(WHAT NEEDS TO BE DONE): Please convert the lines from the line with "Given: Click the 结构变量 icon in the tree" up to and including the line with "pos(1957,866)" into a two-column CSV with the columns text and location. Give one row for each text and its location, and put each field in quotes with line breaks turned into spaces.

[Text and item location lines]
- - - - - - -
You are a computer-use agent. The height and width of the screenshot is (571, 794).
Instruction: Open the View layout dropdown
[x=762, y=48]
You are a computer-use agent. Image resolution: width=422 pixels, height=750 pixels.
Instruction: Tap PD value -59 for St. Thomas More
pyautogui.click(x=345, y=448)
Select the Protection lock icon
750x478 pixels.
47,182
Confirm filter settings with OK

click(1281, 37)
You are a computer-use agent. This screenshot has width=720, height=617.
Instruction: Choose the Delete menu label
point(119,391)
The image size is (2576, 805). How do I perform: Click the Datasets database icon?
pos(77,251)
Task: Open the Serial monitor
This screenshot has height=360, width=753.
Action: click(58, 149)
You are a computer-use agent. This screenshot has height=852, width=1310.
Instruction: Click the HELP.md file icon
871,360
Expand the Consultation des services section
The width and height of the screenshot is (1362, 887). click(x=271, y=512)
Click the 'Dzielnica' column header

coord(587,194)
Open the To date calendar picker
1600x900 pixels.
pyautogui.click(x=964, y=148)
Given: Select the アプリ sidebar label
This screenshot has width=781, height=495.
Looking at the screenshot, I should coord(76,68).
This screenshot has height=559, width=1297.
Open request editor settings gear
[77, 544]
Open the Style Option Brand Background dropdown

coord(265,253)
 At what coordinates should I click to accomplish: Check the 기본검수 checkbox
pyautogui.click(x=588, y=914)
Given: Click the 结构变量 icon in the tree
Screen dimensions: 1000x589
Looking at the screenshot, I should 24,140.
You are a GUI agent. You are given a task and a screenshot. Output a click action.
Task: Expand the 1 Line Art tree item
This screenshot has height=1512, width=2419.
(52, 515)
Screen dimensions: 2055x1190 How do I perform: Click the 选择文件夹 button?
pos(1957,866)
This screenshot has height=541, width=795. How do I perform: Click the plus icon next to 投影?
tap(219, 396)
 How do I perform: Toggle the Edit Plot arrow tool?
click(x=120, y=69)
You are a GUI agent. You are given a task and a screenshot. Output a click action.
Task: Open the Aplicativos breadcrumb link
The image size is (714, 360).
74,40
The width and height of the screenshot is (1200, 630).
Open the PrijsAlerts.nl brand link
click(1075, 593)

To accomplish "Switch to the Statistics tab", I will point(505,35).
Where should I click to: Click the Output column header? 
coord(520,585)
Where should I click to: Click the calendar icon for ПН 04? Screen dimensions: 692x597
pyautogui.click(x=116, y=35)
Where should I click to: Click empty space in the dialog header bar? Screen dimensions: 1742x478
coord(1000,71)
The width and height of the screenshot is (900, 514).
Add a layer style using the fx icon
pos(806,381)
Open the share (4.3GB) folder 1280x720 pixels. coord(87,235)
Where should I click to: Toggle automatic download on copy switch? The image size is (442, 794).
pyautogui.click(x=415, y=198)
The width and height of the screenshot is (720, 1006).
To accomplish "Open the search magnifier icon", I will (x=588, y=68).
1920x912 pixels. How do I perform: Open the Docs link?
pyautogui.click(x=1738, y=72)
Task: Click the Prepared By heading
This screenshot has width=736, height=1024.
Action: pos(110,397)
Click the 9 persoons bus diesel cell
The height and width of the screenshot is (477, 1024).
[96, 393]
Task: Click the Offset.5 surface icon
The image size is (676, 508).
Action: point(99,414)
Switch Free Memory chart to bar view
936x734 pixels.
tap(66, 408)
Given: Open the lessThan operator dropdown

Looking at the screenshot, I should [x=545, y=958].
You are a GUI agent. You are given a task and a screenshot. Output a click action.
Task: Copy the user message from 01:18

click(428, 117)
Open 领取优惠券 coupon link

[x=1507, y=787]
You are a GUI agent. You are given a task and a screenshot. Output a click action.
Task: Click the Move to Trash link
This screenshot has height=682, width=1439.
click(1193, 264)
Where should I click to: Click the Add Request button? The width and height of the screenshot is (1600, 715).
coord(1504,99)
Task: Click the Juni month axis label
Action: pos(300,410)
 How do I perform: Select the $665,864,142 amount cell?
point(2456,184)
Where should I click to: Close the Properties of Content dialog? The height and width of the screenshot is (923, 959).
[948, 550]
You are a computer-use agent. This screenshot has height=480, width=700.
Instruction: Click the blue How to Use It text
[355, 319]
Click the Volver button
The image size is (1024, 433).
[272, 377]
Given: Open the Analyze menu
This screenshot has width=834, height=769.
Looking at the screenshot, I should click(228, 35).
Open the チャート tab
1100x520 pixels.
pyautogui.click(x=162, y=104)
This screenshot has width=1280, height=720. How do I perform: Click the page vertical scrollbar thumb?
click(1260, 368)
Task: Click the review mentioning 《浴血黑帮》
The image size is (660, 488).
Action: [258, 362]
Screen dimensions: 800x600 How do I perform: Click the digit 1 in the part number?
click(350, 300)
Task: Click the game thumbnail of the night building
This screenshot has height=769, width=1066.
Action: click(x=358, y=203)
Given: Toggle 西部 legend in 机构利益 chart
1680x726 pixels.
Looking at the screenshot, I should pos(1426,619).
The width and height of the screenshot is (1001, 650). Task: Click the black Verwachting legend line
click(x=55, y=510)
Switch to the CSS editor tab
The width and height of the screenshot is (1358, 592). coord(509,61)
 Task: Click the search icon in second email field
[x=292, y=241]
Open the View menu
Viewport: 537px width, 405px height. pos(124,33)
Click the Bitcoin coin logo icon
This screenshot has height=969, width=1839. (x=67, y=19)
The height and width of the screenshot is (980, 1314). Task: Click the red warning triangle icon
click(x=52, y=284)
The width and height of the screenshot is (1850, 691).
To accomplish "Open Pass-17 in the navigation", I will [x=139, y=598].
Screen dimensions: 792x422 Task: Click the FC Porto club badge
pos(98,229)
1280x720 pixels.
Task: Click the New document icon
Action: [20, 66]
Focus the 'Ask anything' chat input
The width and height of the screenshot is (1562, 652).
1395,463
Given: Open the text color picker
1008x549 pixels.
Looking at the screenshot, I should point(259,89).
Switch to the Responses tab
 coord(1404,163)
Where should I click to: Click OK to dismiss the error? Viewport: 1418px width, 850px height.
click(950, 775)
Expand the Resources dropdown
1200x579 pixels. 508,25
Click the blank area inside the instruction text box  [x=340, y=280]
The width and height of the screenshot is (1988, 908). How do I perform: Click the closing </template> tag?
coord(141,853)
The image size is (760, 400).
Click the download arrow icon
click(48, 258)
- - - - - - -
(REPLY TO THE EXERCISE):
text,location
"Given: Click the 结构变量 icon in the tree Screen dimensions: 1000x589","Looking at the screenshot, I should 24,140."
"You are a GUI agent. You are given a task and a screenshot. Output a click action. Task: Expand the 1 Line Art tree item This screenshot has height=1512, width=2419.","(52, 515)"
"Screen dimensions: 2055x1190 How do I perform: Click the 选择文件夹 button?","pos(1957,866)"